Roland’s paper shows electron microscopy photos of natural latex. You can see the natural holes, or intrinsic flaws. The “inherent defects in natural rubber range between 5 and 70 microns.”
And it’s not as if governments don’t know. A study by Dr. R.F. Carey of the U.S. Centers for Disease Control reports that “leakage of HIV-sized particles through latex condoms was detectable for as many as 29 of 89 condoms tested.” These were brand new, pre-approved condoms.
But Roland says a closer reading of Carey’s data actually yields a 78 per cent HIV-leakage rate, and concludes: “That the CDC would promote condoms based on [this] study … suggests its agenda is concerned with something other than public health and welfare.” The federal government’s standard tests, he adds, “cannot detect flaws even 70 times larger than the AIDS virus.” Such tests are “blind to leakage volumes less than one microliter – yet this quantity of fluid from an AIDS-infected individual has been found to contain as many as 100,000 HIV particles.”

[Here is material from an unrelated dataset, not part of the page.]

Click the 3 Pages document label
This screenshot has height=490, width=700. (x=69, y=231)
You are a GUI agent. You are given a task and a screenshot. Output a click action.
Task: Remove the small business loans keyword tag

Condoms are not the solution to the tragedy of AIDS, he warns. “It is ludicrous to believe they allow one to safely engage in sexual relations with HIV carriers. Their promotion for that purpose is dangerous and irresponsible.” As one U.S. surgeon memorably put it, “The HIV virus can go through a condom like a bullet through a tennis net.”
It’s the same story with latex gloves. Gloves from four different manufacturers revealed “pits as large as 15 microns wide and 30 microns deep.” More relevant to HIV transmission, Roland says that “five-micron-wide channels, penetrating the entire thickness, were found in all the gloves.” He said the presence of such defects in latex “is well established.”
Perhaps that is why a review of major studies shows that while condom use may reduce “rates” of infection, nevertheless the acknowledged HIV infection rate for couples using condoms is very high, ranging from 13 to 27 per cent. Handing a student a condom to protect against AIDS is like giving him an overcoat to walk across a battlefield. Meanwhile, strict avoidance of sex with infected partners gives a 5,000-fold increase in protection.
For Canada, the story is the same. A standard Health and Welfare Canada test of condoms manufactured between 1987 and 1990, based on stringent tests of pressure, leakage, and volume (as in the U.S., there is no effort to examine micron-level leakage), reported that an astonishing 40 per cent of the condoms tested failed at least one of the tests. Tests in 1991 showed an “improved” 28 per cent rate.
On June 17, 1987, Dr. Maria Crenshaw, past president of the American Association of Sex Educators stood up before 800 sex-educators at the World Congress of Sexology, in Heidelberg, and asked a revealing question: “If you had available the partner of your dreams, and knew this person carried the HIV virus, would you rely on a condom for protection?”
Not a single person raised a hand. So she accused them of giving irresponsible advice to the young.
William Gairdner, Ph.D., is the author of a number of bestsellers, including The Trouble With Canada (Stoddart, 1990), The War Against The Family (Stoddart, 1993) and most recently,Canada’s Founding Debates (Stoddart, 1999). His next book, The Trouble With Democracy,will appear in January, 2001. He is married and is the father of five children.